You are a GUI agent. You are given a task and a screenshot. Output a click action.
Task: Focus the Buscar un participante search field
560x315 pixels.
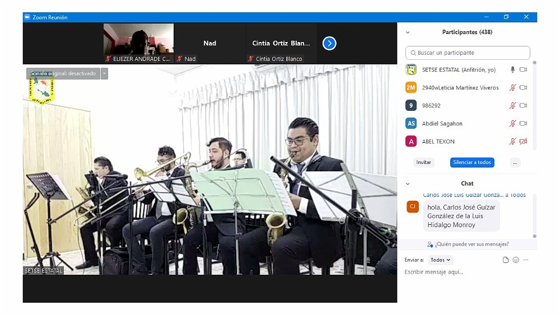point(468,53)
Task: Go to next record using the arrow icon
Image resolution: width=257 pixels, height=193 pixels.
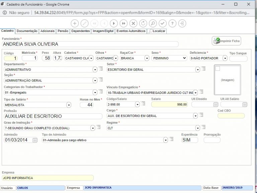Action: point(114,23)
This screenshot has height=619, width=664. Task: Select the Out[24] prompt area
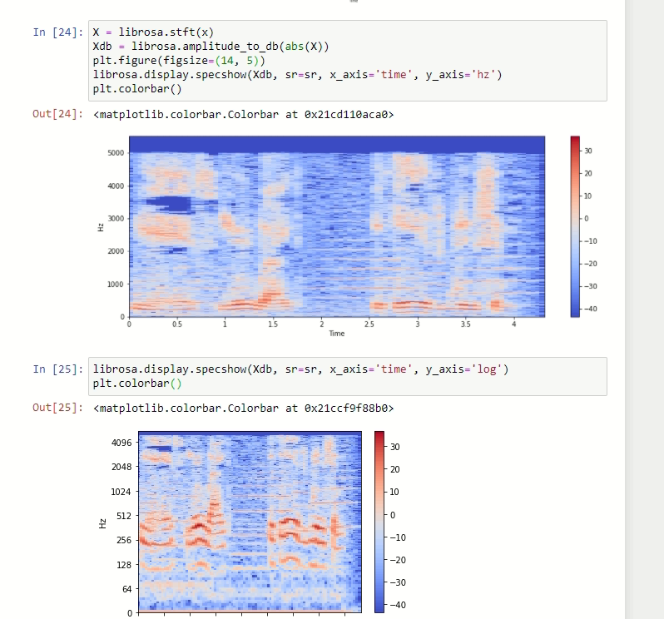tap(58, 114)
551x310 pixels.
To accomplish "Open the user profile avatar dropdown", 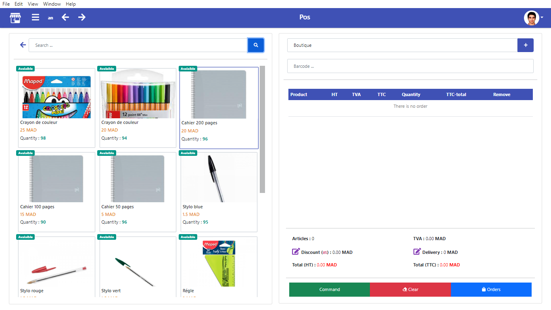I will tap(533, 18).
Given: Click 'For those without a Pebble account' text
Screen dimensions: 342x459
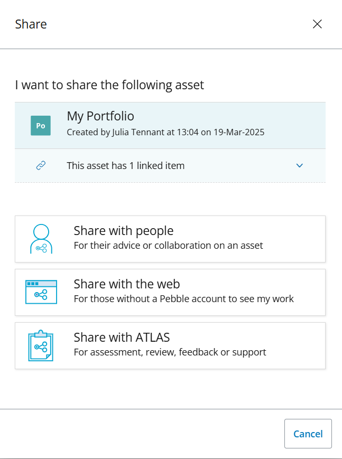Looking at the screenshot, I should [x=184, y=298].
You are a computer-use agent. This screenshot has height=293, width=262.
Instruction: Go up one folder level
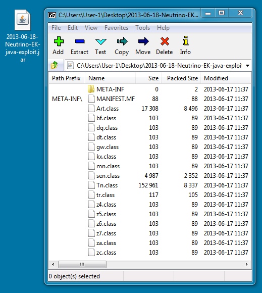pyautogui.click(x=55, y=65)
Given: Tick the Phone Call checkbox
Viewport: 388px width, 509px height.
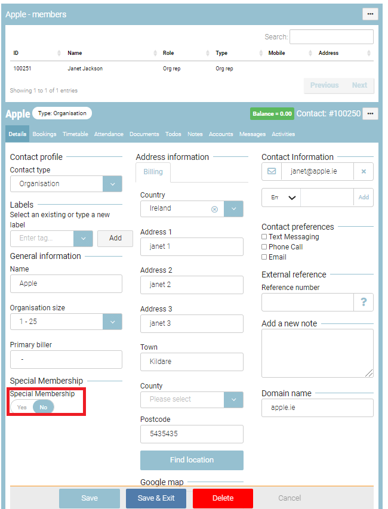Looking at the screenshot, I should (264, 247).
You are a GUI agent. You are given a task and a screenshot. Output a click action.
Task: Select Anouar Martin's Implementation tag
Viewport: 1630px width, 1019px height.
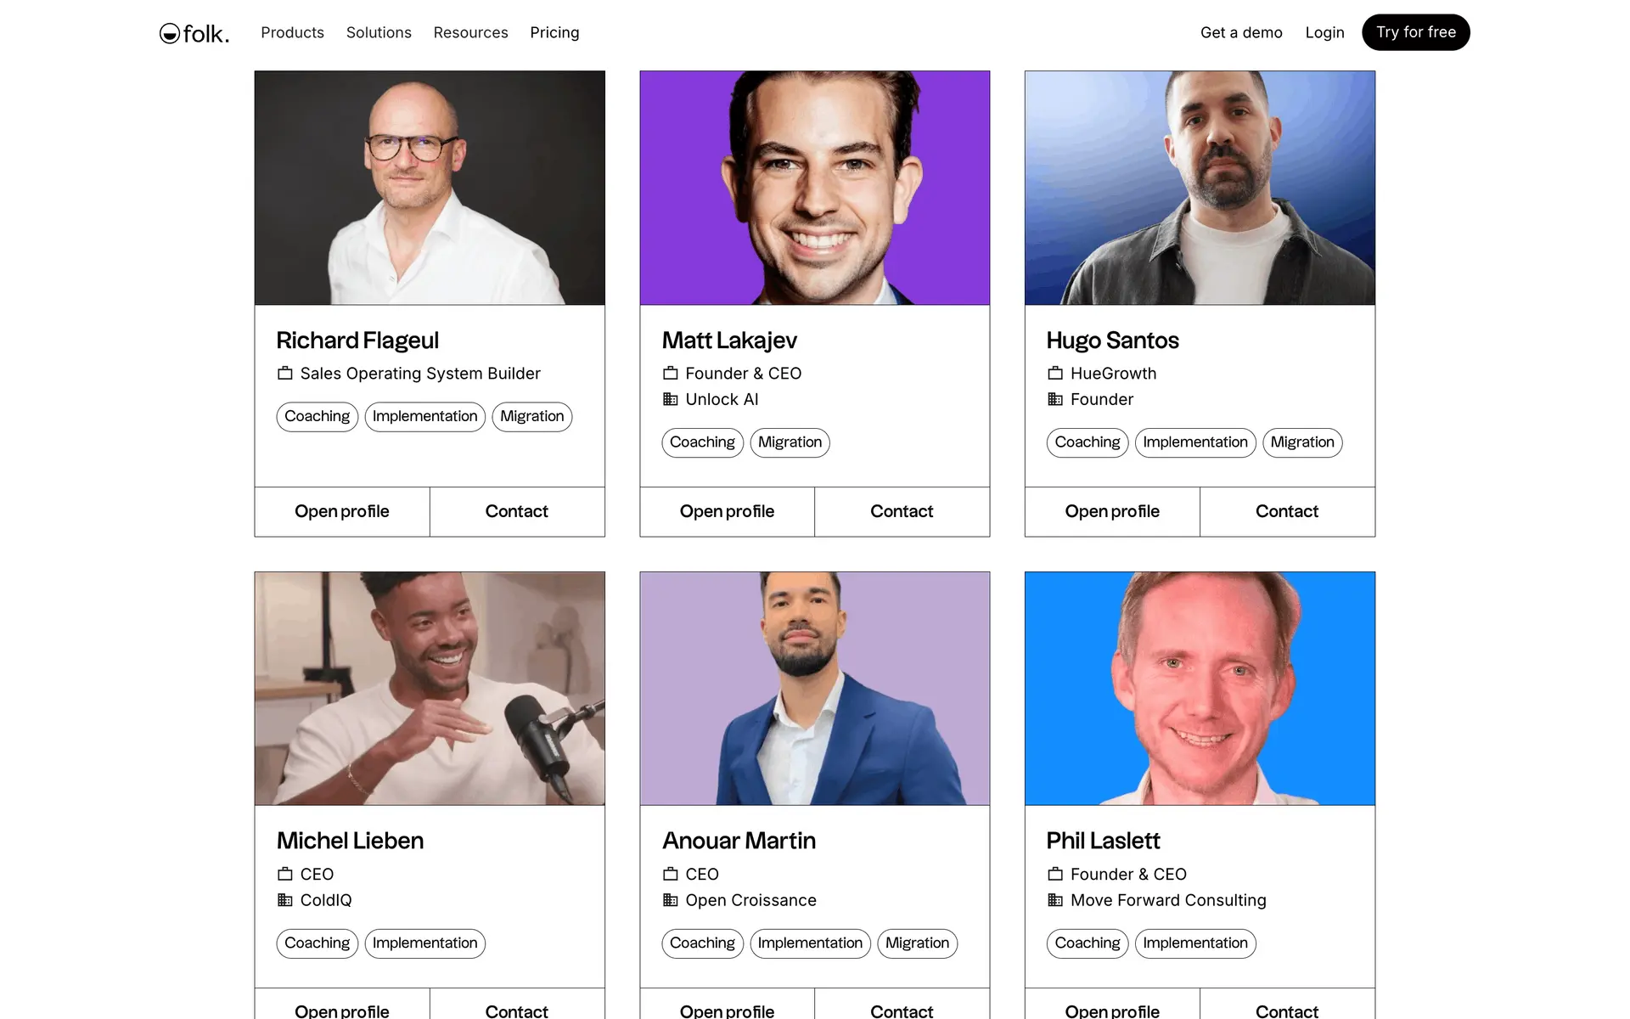pyautogui.click(x=810, y=943)

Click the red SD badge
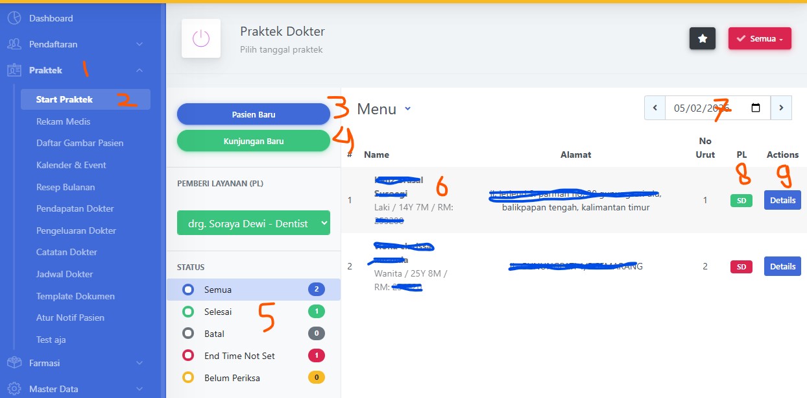pyautogui.click(x=741, y=267)
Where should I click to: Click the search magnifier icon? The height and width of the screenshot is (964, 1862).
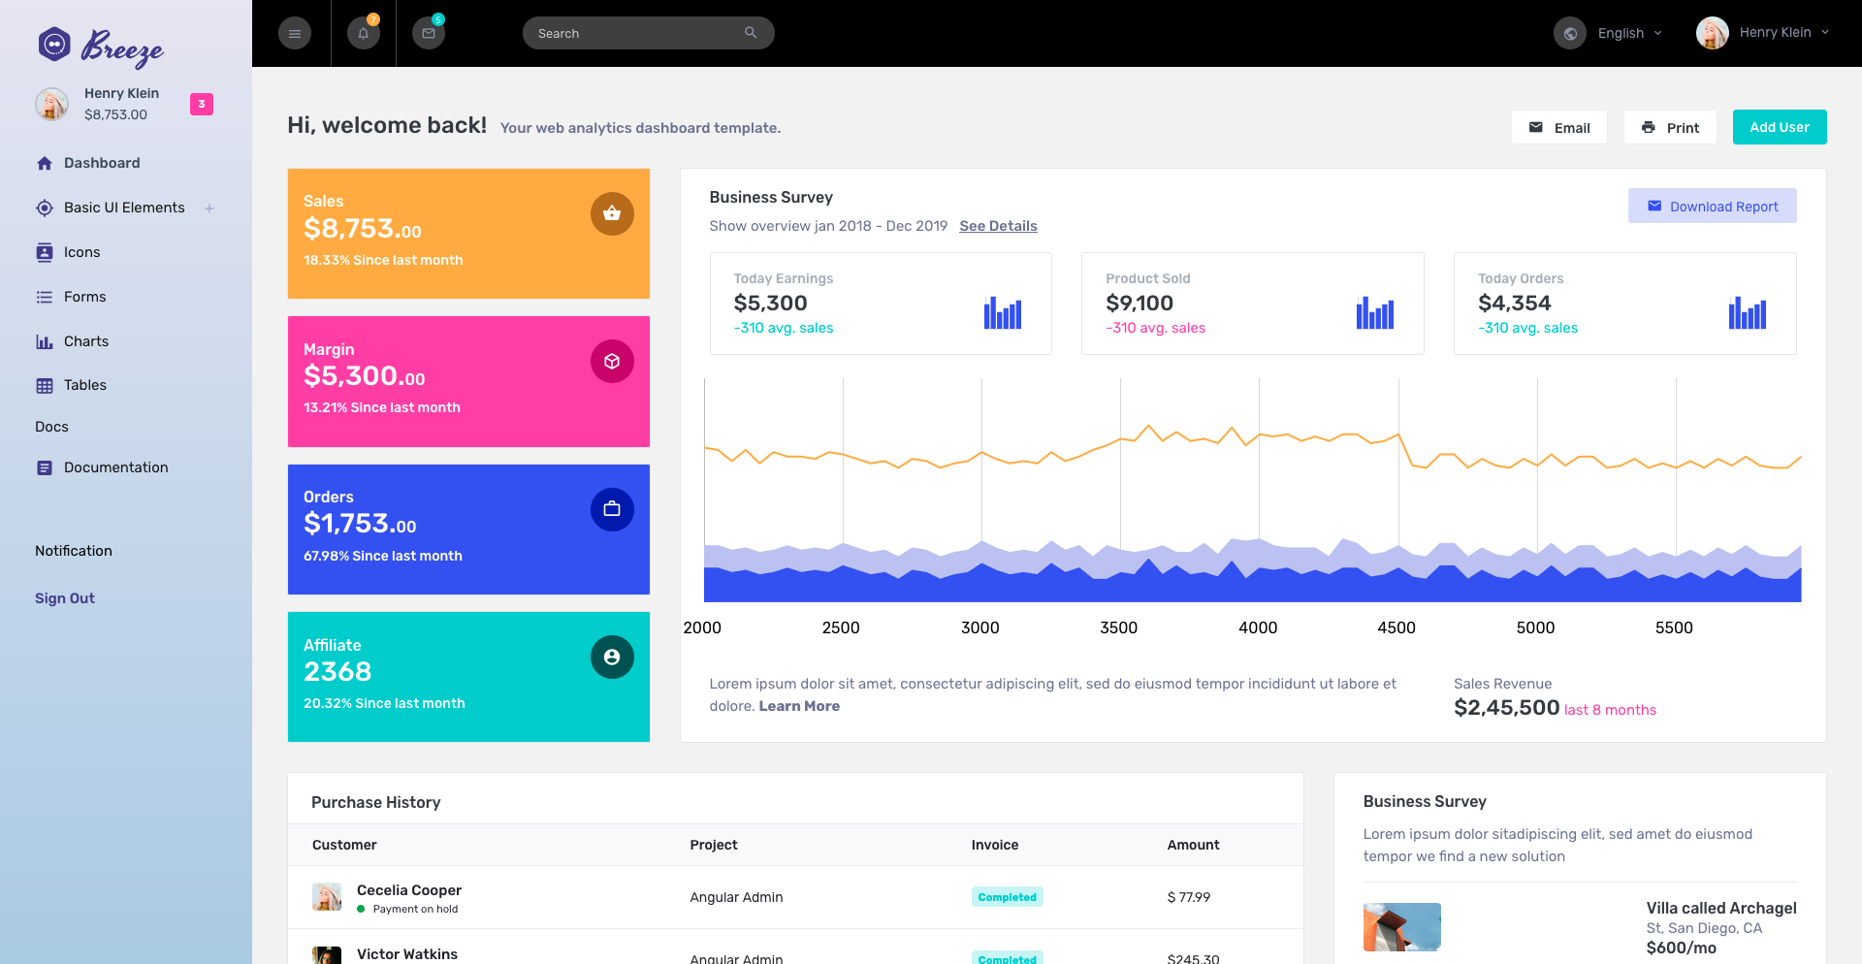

*TASK TO COMPLETE*
All lines holding the word "icon" must be copied from the data.

*EXERCISE RESPONSE*
Task: Go to next record using the arrow icon
Where should I click to: Click the search magnifier icon? The height and width of the screenshot is (964, 1862).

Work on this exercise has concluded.